Microbes are vital to the decomposition of organic material – a process that releases carbon into the atmosphere. Therefore, the ability to measure if the physiological response of microbes to warmer temperatures results in higher carbon dioxide levels will help predict the rate of this release. Evidence from short-term experiments show this physiological response results in higher carbon release from decomposing organic matter.
The challenge for researchers has always been how best to record this potential shift in microbial response over a timeframe that is truly representative of climate change. After all, “you can’t make climate change happen in a test tube in a lab over a few hours, or a few days,” says Moinet.

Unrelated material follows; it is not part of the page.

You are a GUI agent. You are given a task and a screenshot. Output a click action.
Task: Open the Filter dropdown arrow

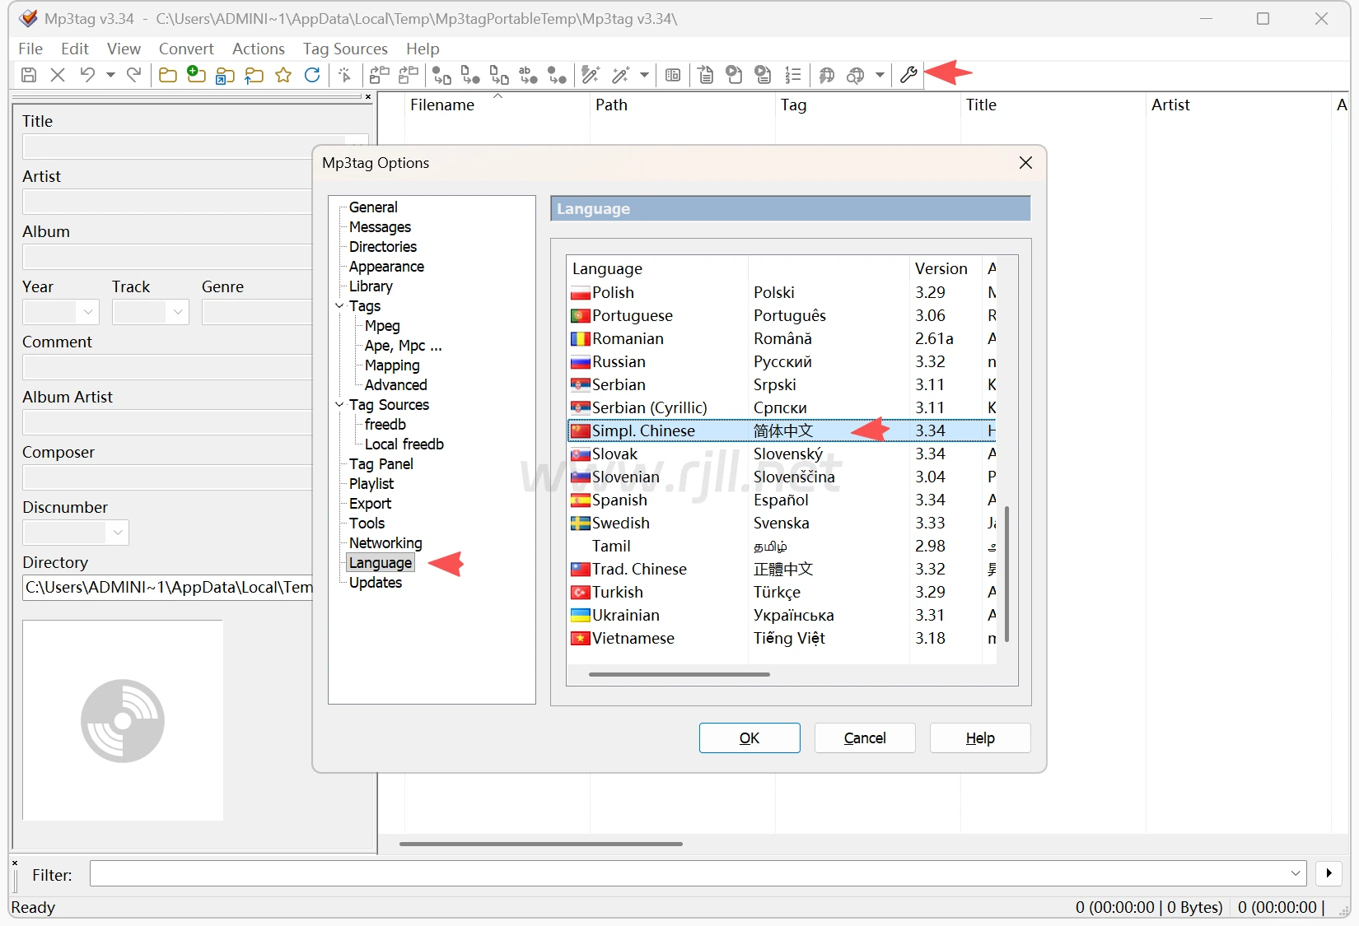tap(1296, 873)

To replicate the effects of warming temperatures on microbes, Dhami and Moinet decided a “conceptual trick” was needed and that they could swap time – specifically geological time for space.
They identified a steam-heated depression in a field near Taupō, a volcanic area in New Zealand’s North Island that provided the perfect environment for their research.
“It’s a geothermal feature that allowed us to sample along a transect from the hottest areas closest to it all the way to the cool areas further out,” says Moinet.
“The gradient mimics what would happen to the soil in different climate warming scenarios over very long periods of time. This allowed us to sample the microbes along the transect and see if, and how, they adapted and measure what, if any, physiological differences there were in response to changing temperatures.”
Using this creative concept, Moinet and Dhami were able to show that while communities of microbes in the soil do adapt in response to temperature, their physiological response remains the same. “In our research, it appears that the physiological response to temperature in warm-adapted microbes (thermophiles) and mesophiles was the same, If this is confirmed at other sites and other conditions, that means that predicting the microbial feedback to climate change can be done from short-term studies after all,” says Dhami.
As well as having having access to a unique geothermal environment, a game changer for this area of research, Dhami a microbiologist, and Moinet a soil scientist, built a mobile molecular lab that was towed to Taupō. The lab was set up complete with pipettes, sterilised bench and DNA extraction tubes, in the field to collect samples.
Moinet, an Assistant Professor now based at the University of Wageningen in the Netherlands, says these findings bring them a little bit closer to fully understanding the role soil plays in climate change.
“Because soil systems are so complex, there is a greater need for a multidisciplinary approach, such as this study, that looks at the system as a whole and is not compartmentalised by discipline,” says Moinet.
Dhami agrees: “Our unique approach combined our expertise so there was both the detailed microbial community composition study, as well as a state-of-the-art assessment of the physiological response.”
She says the success of this research, which only looked at the adaptive responses of community composition in warming soils, shows the scope to look at other microbial genes. “Temperature is only one of the factors that’s part of the bigger climate change picture. But this is a start.”